**THE PROBLEM**
Filter this material down to the lines that contain the string "agent", and return those lines.

**RECORDS SHOWN**

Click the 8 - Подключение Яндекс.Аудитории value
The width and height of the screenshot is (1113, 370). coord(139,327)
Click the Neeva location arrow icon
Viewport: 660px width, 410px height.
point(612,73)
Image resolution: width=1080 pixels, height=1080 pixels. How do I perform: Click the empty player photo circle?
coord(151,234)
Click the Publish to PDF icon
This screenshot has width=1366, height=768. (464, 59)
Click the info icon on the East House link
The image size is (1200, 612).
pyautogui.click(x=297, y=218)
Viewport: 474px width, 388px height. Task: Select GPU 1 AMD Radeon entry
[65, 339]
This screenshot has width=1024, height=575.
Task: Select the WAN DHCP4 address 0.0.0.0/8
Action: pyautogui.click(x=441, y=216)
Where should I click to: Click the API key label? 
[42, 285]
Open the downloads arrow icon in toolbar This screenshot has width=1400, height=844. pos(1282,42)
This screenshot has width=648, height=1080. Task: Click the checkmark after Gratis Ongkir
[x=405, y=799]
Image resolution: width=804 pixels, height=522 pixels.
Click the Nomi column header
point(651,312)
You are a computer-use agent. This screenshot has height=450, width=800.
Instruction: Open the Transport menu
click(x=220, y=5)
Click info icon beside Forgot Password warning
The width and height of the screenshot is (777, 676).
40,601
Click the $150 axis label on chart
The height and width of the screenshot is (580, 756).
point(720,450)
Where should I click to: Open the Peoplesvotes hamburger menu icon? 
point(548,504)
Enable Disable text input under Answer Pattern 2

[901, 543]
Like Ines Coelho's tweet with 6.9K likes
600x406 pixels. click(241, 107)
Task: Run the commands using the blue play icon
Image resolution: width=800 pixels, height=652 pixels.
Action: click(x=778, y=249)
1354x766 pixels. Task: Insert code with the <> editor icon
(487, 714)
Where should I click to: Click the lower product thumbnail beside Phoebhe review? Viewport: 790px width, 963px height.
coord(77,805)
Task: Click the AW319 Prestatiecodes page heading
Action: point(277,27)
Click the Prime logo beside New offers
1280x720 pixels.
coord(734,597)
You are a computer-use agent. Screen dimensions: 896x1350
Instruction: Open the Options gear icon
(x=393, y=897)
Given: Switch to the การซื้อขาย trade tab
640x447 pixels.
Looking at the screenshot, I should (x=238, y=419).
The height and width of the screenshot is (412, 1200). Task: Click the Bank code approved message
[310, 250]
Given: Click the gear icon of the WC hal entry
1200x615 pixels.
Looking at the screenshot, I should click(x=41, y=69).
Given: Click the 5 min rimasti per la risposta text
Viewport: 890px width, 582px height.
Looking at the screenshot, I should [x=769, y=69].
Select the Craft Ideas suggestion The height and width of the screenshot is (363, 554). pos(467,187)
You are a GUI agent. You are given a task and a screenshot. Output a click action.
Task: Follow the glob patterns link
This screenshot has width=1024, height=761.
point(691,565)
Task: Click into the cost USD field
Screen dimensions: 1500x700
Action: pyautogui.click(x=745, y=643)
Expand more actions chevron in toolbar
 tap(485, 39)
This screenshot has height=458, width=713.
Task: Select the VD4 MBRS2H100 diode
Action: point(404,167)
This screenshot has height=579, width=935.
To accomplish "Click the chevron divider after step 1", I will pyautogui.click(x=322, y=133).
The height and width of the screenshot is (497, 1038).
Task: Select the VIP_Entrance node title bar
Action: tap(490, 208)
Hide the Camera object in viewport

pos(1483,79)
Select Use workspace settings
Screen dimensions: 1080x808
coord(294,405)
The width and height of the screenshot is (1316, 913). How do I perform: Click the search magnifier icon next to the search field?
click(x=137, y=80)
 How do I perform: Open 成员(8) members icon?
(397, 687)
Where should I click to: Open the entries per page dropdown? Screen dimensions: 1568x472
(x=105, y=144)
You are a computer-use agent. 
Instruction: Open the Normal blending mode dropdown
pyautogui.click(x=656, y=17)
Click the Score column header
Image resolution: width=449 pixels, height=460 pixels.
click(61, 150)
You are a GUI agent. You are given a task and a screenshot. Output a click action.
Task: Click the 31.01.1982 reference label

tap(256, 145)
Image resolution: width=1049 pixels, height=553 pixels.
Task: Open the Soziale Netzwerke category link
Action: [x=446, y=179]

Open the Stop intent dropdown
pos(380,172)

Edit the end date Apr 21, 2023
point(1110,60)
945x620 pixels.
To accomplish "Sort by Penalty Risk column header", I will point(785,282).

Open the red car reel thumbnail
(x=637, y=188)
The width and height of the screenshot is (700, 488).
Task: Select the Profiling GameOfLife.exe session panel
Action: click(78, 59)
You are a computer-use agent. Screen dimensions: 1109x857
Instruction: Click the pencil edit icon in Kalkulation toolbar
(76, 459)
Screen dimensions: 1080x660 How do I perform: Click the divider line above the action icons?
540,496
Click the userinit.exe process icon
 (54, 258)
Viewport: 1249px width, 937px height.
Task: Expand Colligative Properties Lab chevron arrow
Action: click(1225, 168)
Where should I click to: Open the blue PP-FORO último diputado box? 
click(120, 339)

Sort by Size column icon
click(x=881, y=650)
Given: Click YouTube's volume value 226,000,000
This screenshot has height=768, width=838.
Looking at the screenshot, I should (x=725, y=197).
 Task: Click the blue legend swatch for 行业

**TASK SOLUTION**
You are a computer-use agent. This screenshot has height=450, width=800.
You are a computer-use agent. Screen dimensions: 896x1350
You are a GUI agent. You are given a task and a screenshot. Output a click action.
You are a computer-use agent. 
You are a GUI agent. You are given a task and a screenshot. Output a click action.
You are a computer-use agent. Screen dimensions: 1109x857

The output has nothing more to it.